## WORK INSTRUCTIONS
Copy out all the data, word for word.

## LISTED RECORDS
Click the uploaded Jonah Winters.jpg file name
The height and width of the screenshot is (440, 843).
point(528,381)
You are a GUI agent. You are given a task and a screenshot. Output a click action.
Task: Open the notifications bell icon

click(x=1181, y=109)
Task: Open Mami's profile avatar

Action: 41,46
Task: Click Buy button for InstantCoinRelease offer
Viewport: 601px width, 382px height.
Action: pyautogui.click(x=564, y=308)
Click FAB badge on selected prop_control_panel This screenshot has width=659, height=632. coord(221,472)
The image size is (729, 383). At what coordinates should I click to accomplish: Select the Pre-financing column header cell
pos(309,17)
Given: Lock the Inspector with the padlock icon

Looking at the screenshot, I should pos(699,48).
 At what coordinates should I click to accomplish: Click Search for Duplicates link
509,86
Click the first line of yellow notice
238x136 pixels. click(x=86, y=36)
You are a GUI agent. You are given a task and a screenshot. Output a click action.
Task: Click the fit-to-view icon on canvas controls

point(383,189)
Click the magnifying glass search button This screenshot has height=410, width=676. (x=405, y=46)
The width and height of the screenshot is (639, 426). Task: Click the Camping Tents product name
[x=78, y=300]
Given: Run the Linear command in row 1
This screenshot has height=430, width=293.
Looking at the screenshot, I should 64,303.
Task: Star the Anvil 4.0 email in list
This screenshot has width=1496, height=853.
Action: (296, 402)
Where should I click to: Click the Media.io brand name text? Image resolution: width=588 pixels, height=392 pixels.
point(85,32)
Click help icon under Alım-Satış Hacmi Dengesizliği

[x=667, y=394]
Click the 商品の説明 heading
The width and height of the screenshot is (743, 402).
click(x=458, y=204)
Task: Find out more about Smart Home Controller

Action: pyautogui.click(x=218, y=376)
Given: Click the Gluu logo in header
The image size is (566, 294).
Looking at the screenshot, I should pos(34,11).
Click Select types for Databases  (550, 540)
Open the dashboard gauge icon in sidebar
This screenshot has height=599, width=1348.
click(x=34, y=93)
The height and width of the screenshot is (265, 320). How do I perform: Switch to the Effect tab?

## REPLY
Click the uploaded Jonah Winters.jpg file name
The height and width of the screenshot is (440, 843).
point(528,381)
You are a GUI agent. You are given a task and a screenshot. Output a click action.
Task: Open the notifications bell icon

click(x=1181, y=109)
Task: Open Mami's profile avatar

Action: 41,46
Task: Click Buy button for InstantCoinRelease offer
Viewport: 601px width, 382px height.
Action: pyautogui.click(x=564, y=308)
Click FAB badge on selected prop_control_panel This screenshot has width=659, height=632. coord(221,472)
The image size is (729, 383). At what coordinates should I click to accomplish: Select the Pre-financing column header cell
pos(309,17)
Given: Lock the Inspector with the padlock icon

Looking at the screenshot, I should pos(699,48).
 At what coordinates should I click to accomplish: Click Search for Duplicates link
509,86
Click the first line of yellow notice
238x136 pixels. click(x=86, y=36)
You are a GUI agent. You are given a task and a screenshot. Output a click action.
Task: Click the fit-to-view icon on canvas controls

point(383,189)
Click the magnifying glass search button This screenshot has height=410, width=676. (x=405, y=46)
The width and height of the screenshot is (639, 426). Task: Click the Camping Tents product name
[x=78, y=300]
Given: Run the Linear command in row 1
This screenshot has height=430, width=293.
Looking at the screenshot, I should 64,303.
Task: Star the Anvil 4.0 email in list
This screenshot has width=1496, height=853.
Action: (296, 402)
Where should I click to: Click the Media.io brand name text? Image resolution: width=588 pixels, height=392 pixels.
point(85,32)
Click help icon under Alım-Satış Hacmi Dengesizliği

[x=667, y=394]
Click the 商品の説明 heading
The width and height of the screenshot is (743, 402).
click(x=458, y=204)
Task: Find out more about Smart Home Controller

Action: pyautogui.click(x=218, y=376)
Given: Click the Gluu logo in header
The image size is (566, 294).
Looking at the screenshot, I should pos(34,11).
Click Select types for Databases  (550, 540)
Open the dashboard gauge icon in sidebar
This screenshot has height=599, width=1348.
click(x=34, y=93)
The height and width of the screenshot is (265, 320). How do I perform: Switch to the Effect tab?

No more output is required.